About this exercise
Your answer must be the records, copied with no change.

Records for this task
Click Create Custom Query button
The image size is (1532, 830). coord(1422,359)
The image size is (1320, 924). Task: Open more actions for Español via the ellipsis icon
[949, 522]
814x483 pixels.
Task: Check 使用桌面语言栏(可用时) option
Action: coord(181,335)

Answer area
Click Create Custom Query button
The image size is (1532, 830). coord(1422,359)
The image size is (1320, 924). Task: Open more actions for Español via the ellipsis icon
[949, 522]
814x483 pixels.
Task: Check 使用桌面语言栏(可用时) option
Action: coord(181,335)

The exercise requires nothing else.